The West Virginia School of Medicine is an absolute haven for out-of-state applicants. Though actual admission rates are relatively low in comparison to similar medical schools, West Virginia receives over 90% of its applications from out-of-state comers, with nearly 85% of those receiving interviews also non-West Virginia residents. Those admitted enjoy residency offerings in 20 different disciplines, ranging from anesthesiology to urology, while also being afforded the opportunity to utilize a number of state of the art facilities in and around the Morgantown-based campus.

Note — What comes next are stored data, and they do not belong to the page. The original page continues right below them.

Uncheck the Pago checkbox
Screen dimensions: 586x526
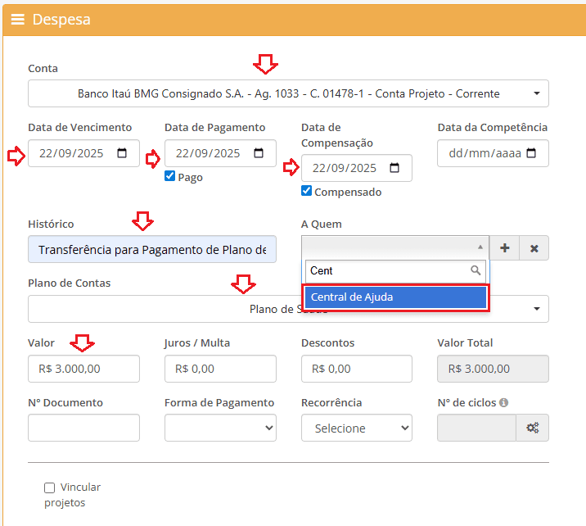click(170, 176)
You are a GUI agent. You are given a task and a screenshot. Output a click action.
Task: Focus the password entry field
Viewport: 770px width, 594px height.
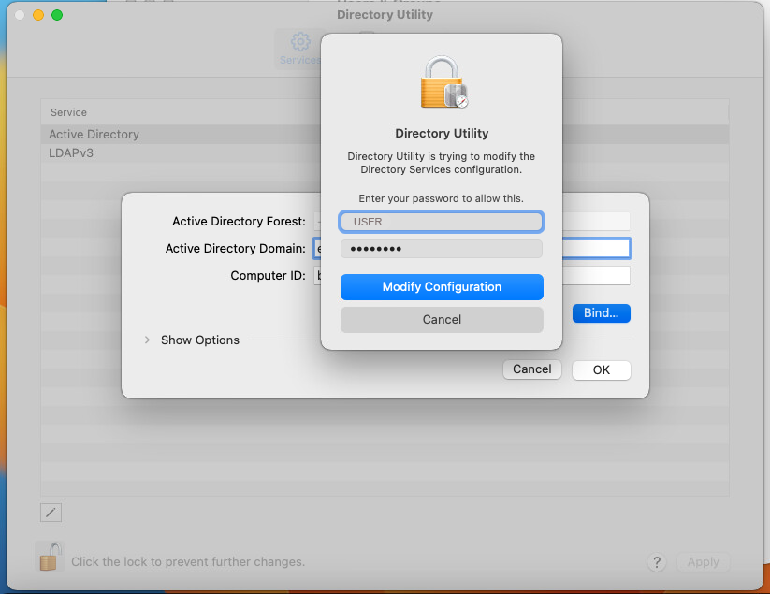(x=442, y=248)

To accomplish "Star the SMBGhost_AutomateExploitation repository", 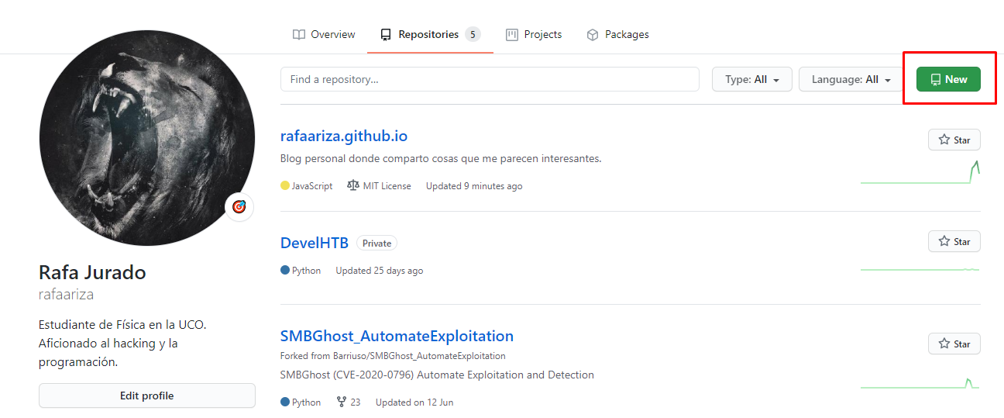I will pyautogui.click(x=954, y=344).
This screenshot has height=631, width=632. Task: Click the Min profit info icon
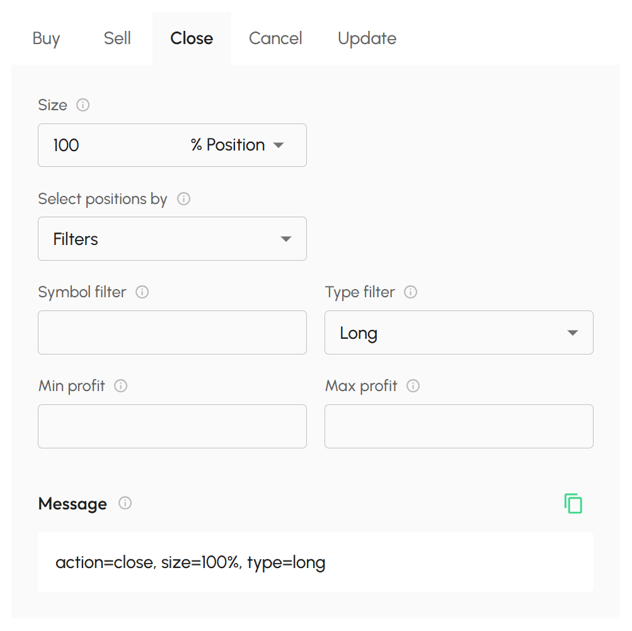coord(121,386)
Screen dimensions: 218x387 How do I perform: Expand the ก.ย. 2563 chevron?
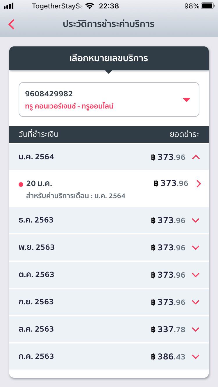coord(196,302)
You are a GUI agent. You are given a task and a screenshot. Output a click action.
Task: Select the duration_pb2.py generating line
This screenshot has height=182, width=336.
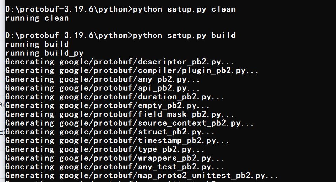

Three stats stand out when considering the University of Vermont College of Medicine as one of the easiest medical schools to get into out of state. First, of the over 5,300 students to apply, 98% were residents of a state other than Vermont. As would logically follow, 87% of those that applied and received interviews were from states other than Vermont. Finally, just over 114 students accepted admission to the University of Vermont in their most recent admissions cycle. Of those that gained and accepted admission, over 70% were out-of-state applicants. Simply put, the University of Vermont College of Medicine is in a league of its own as it relates to attracting and ultimately admitting students from out of state.